### REQUIREMENT
For this exercise, reproduce the entries below exactly, but only from the line containing "Task: Uncheck the AMS Box Office checkbox" through the line containing "Given: Show the '6 tháng' chart view", both included.

### RECORDS FOR THE TASK
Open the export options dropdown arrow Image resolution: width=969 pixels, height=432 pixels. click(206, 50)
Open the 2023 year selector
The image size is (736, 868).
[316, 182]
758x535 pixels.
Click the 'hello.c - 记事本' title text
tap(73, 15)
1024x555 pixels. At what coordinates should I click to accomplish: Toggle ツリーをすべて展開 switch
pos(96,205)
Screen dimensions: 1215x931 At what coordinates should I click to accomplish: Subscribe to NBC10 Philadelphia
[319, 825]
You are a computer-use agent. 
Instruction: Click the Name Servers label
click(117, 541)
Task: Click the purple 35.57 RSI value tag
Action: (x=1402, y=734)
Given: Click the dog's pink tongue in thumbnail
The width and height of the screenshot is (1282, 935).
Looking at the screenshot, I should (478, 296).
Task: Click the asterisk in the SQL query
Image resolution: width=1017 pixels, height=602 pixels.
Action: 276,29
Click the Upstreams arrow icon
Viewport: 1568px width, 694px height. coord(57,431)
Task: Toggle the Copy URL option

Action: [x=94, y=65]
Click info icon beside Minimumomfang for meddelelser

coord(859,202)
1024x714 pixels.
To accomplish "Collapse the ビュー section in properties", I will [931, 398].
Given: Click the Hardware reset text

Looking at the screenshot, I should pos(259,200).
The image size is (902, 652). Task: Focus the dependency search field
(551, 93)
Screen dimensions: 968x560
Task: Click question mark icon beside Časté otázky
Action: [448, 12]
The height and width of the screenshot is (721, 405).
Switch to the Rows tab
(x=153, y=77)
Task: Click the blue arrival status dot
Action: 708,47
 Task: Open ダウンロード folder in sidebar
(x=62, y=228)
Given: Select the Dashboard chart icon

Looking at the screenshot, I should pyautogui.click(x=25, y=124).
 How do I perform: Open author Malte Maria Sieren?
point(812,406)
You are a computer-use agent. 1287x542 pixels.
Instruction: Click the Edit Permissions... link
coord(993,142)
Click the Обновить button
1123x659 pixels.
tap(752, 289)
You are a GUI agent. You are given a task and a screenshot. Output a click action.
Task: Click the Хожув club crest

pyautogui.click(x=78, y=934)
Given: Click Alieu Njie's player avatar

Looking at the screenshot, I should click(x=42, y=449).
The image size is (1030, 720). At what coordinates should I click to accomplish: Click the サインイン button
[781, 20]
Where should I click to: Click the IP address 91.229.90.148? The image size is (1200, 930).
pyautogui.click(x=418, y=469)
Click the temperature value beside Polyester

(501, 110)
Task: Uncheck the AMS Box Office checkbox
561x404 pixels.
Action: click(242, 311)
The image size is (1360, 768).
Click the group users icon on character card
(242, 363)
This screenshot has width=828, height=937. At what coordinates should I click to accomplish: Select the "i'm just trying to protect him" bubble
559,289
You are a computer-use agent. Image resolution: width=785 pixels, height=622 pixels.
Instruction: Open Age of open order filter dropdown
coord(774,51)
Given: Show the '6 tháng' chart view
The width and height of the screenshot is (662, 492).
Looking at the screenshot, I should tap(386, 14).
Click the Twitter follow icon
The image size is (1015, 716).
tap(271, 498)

### EXPECTED ANSWER
Task: Uncheck the AMS Box Office checkbox
561x404 pixels.
Action: click(242, 311)
The image size is (1360, 768).
Click the group users icon on character card
(242, 363)
This screenshot has width=828, height=937. At what coordinates should I click to accomplish: Select the "i'm just trying to protect him" bubble
559,289
You are a computer-use agent. Image resolution: width=785 pixels, height=622 pixels.
Instruction: Open Age of open order filter dropdown
coord(774,51)
Given: Show the '6 tháng' chart view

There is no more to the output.